>>

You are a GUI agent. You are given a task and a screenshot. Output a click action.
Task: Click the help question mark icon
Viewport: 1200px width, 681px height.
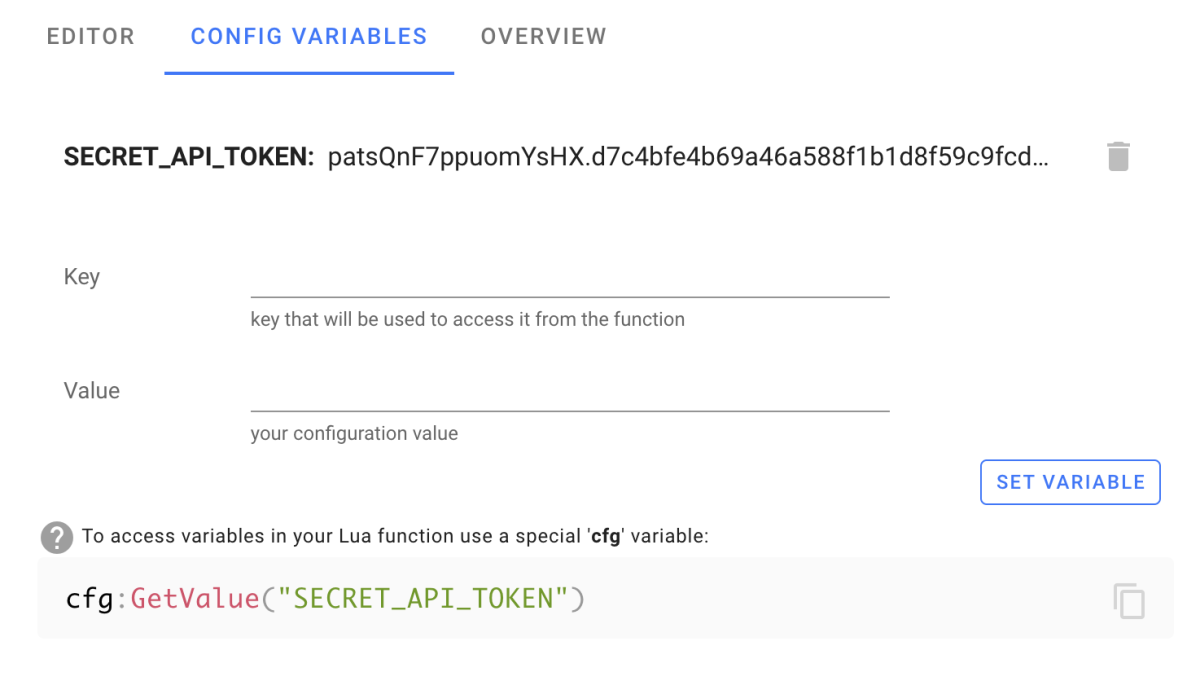point(57,537)
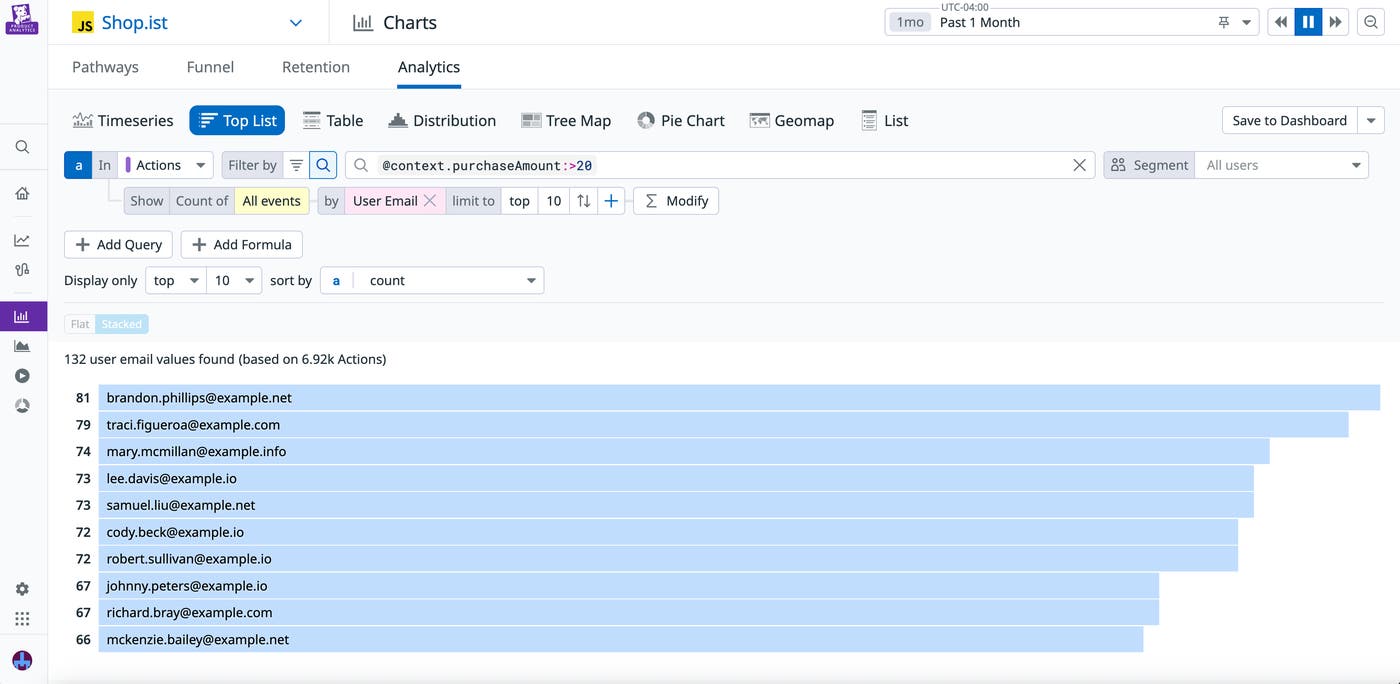This screenshot has height=684, width=1400.
Task: Toggle Stacked display mode
Action: 122,324
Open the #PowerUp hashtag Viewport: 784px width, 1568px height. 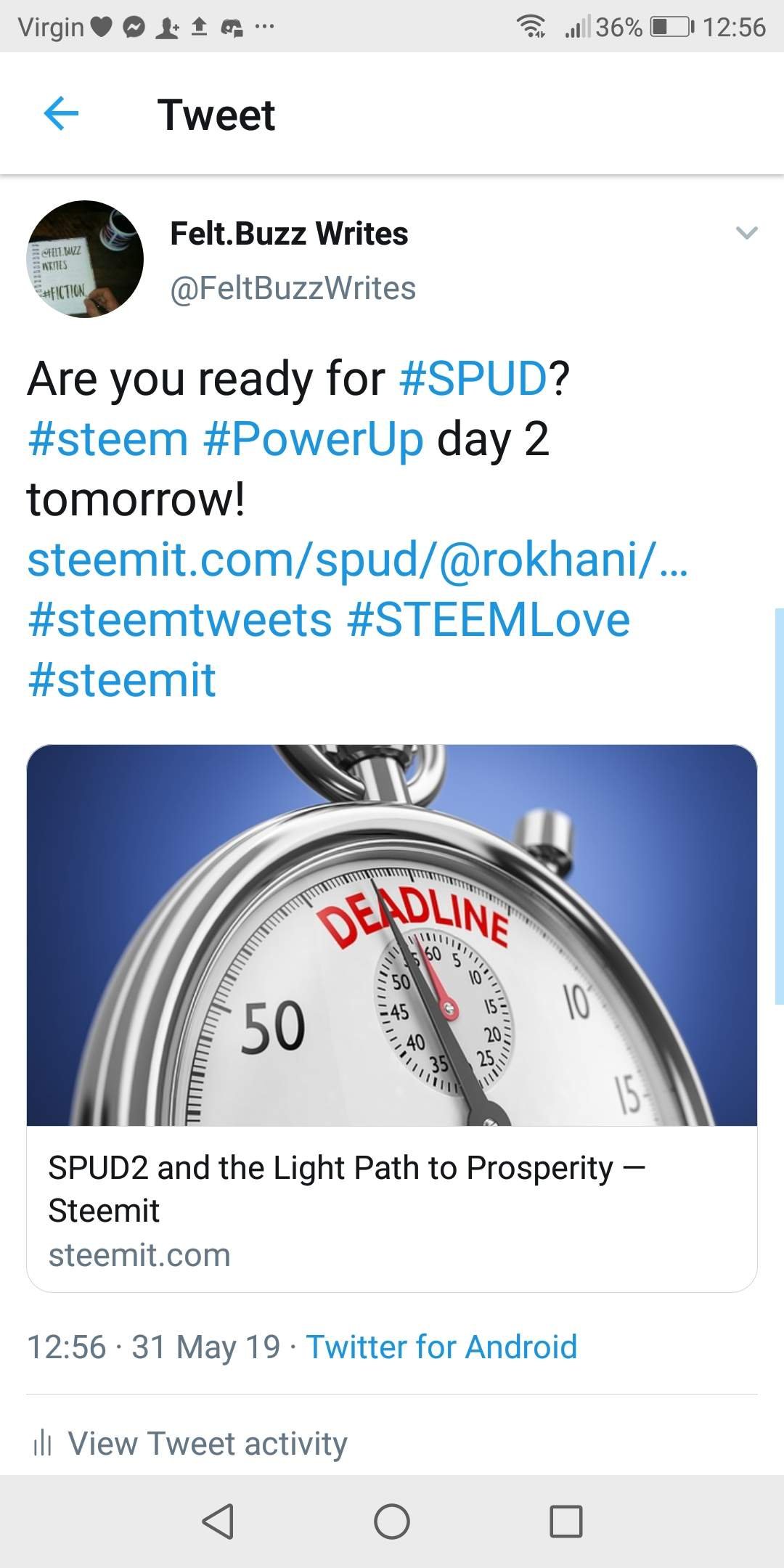pos(314,439)
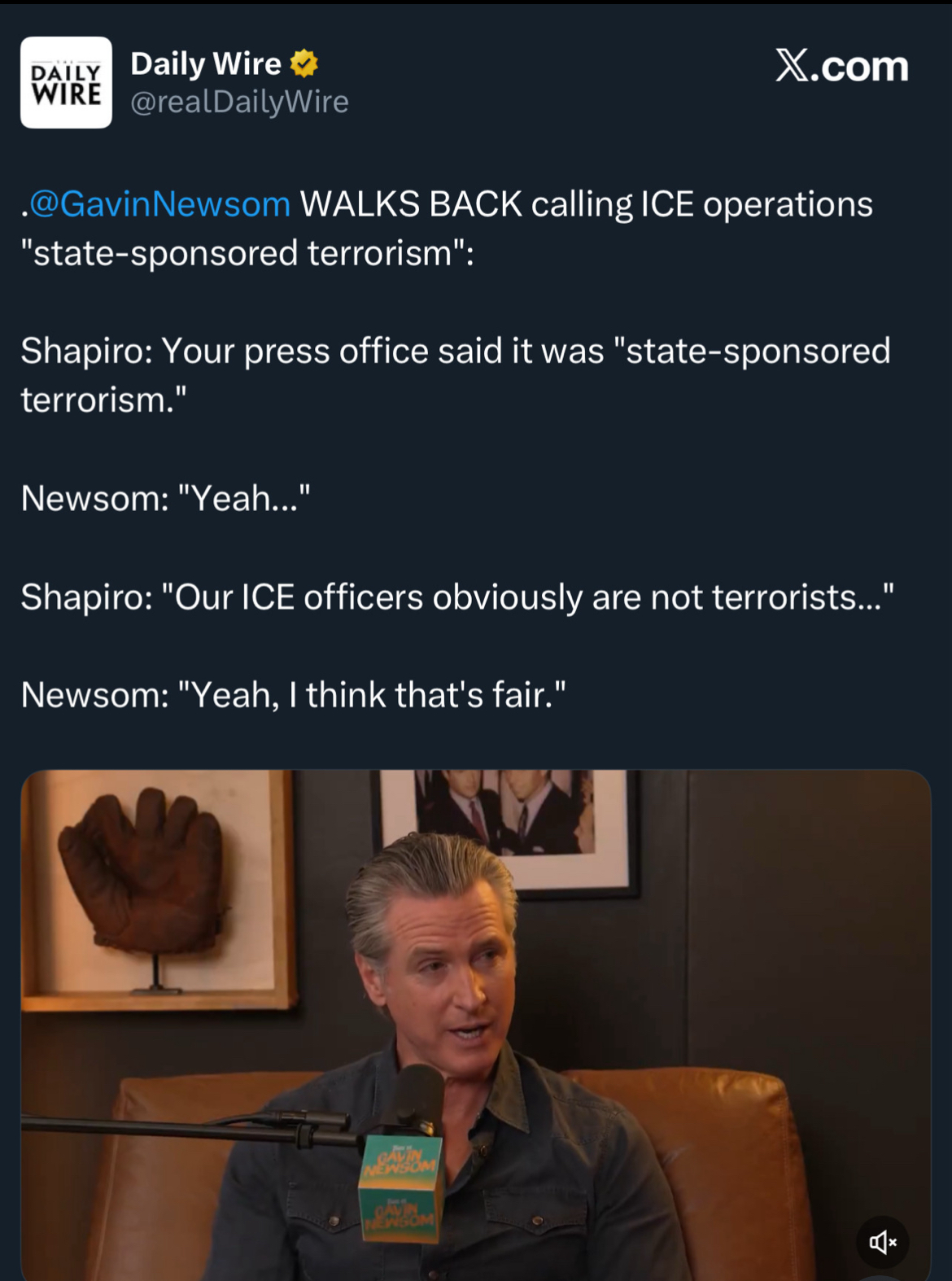Viewport: 952px width, 1281px height.
Task: Click the Newsom: "Yeah..." line
Action: point(165,498)
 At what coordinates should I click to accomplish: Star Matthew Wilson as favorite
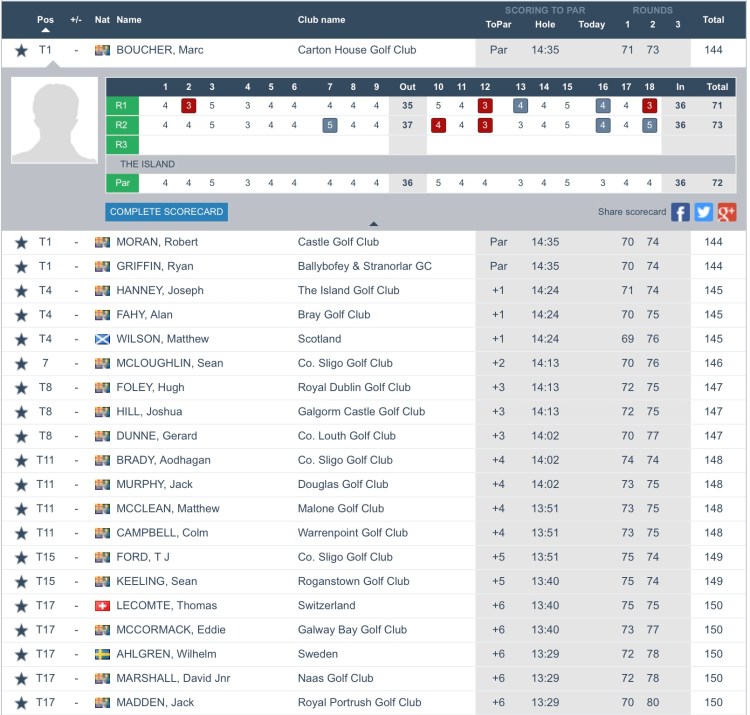pyautogui.click(x=21, y=339)
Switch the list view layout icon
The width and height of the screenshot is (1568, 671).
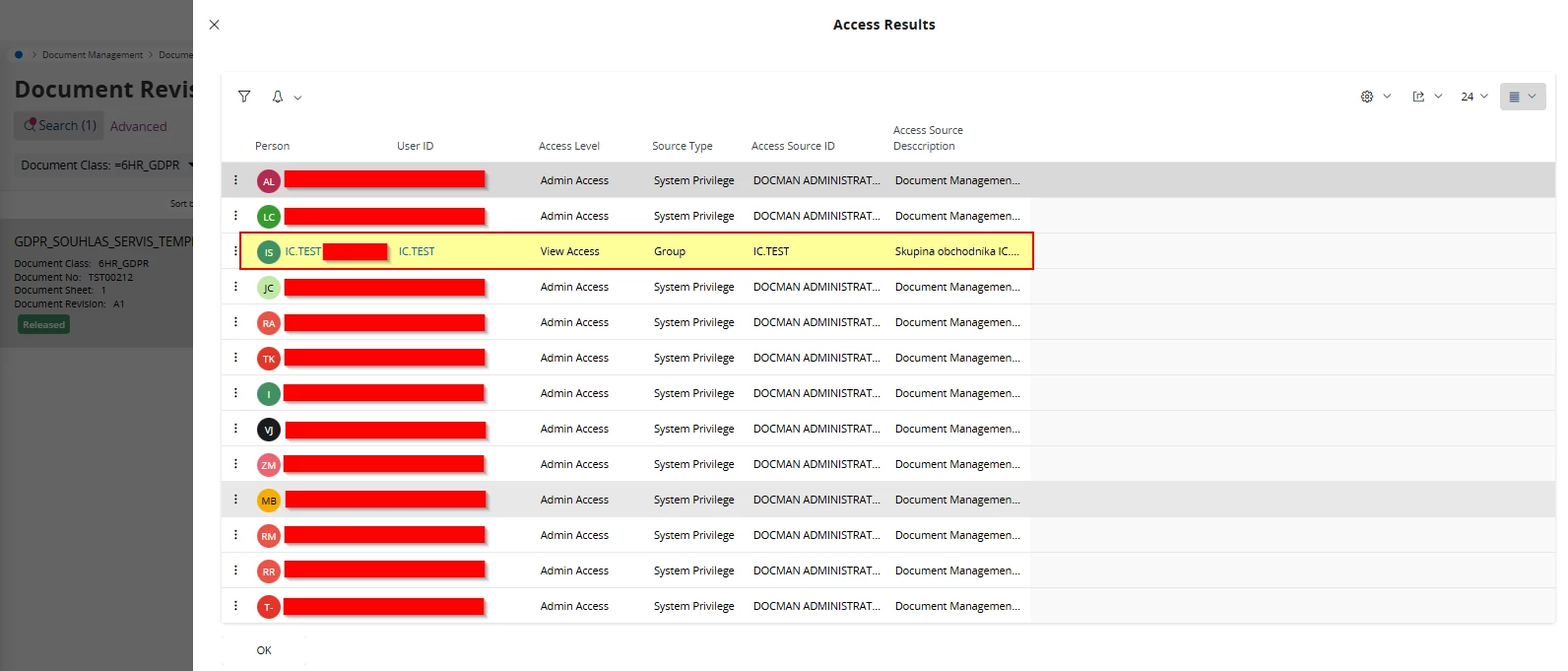1515,97
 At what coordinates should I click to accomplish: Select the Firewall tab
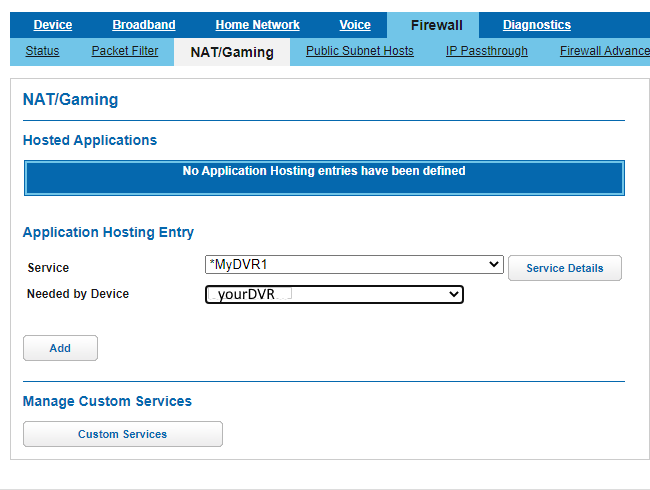[x=436, y=25]
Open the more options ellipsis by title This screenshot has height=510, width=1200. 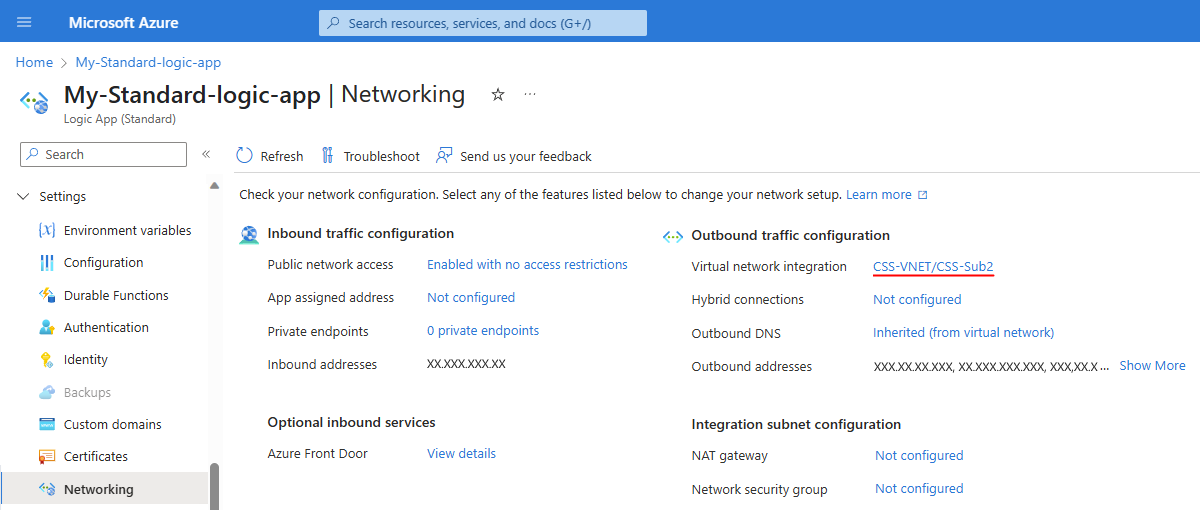tap(530, 95)
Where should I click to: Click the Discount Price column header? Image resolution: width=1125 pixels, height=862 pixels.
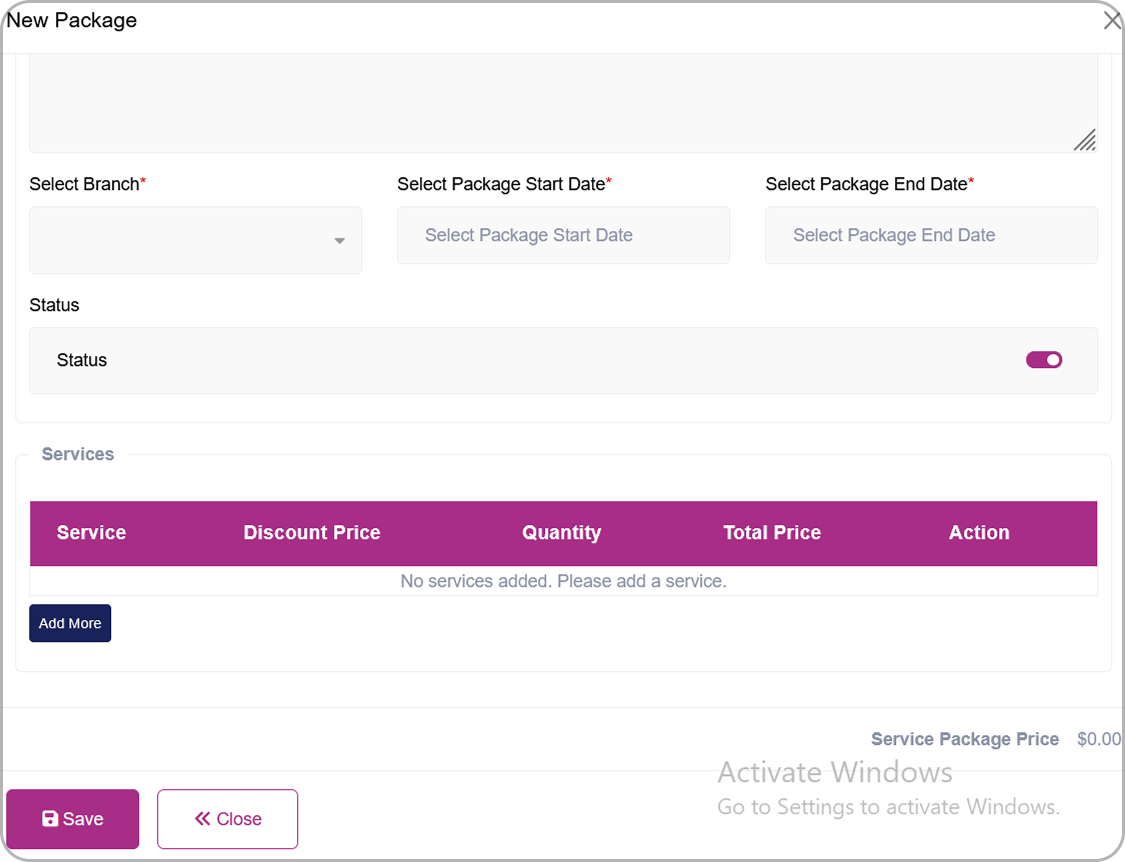coord(312,533)
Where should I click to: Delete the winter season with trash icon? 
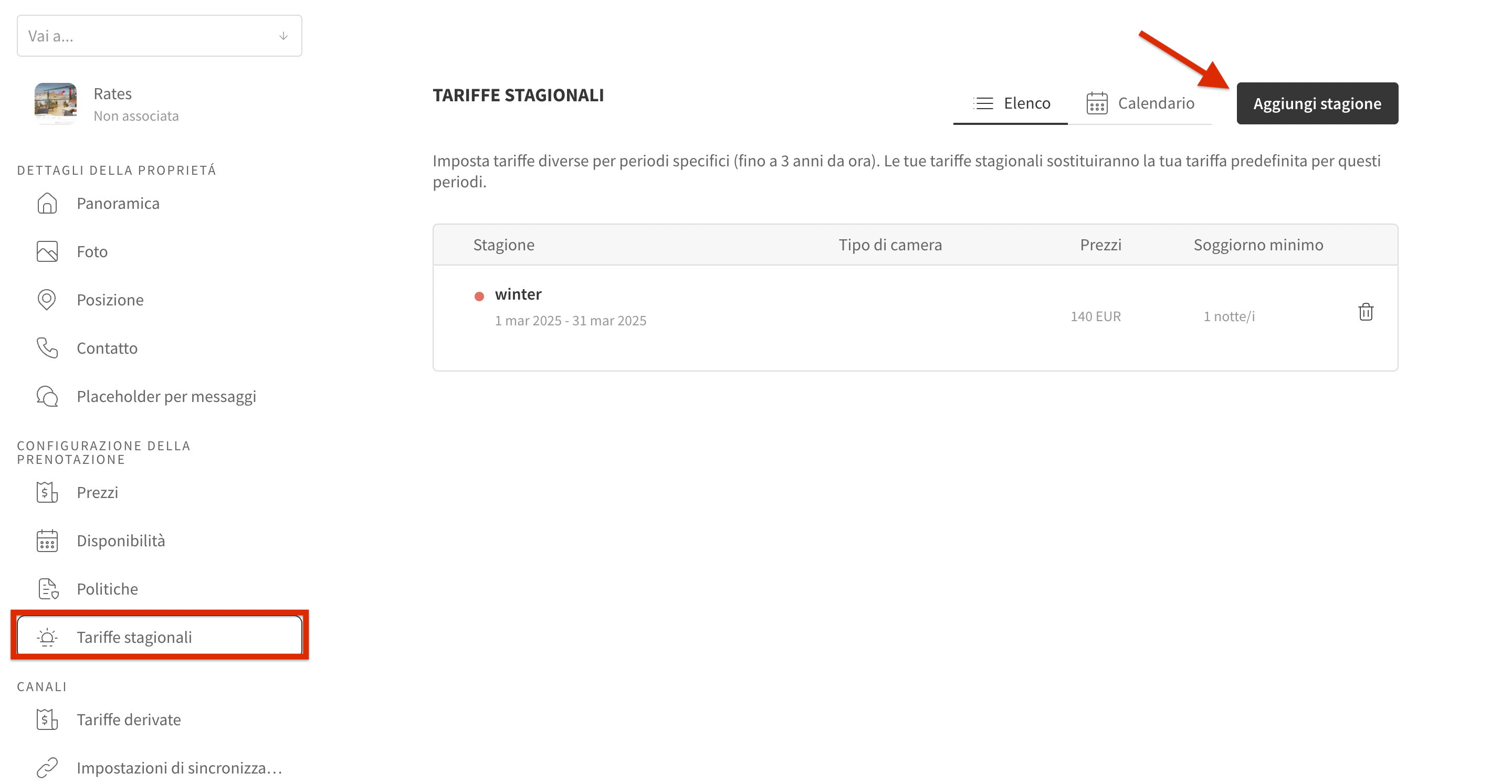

<<

| Directions for this task |
Throughout the records above, find the lines in which the word "icon" appears and return them.

| Your solution |
Task: Click the help question mark icon
Switch the list view layout icon
Where should I click to: Delete the winter season with trash icon? 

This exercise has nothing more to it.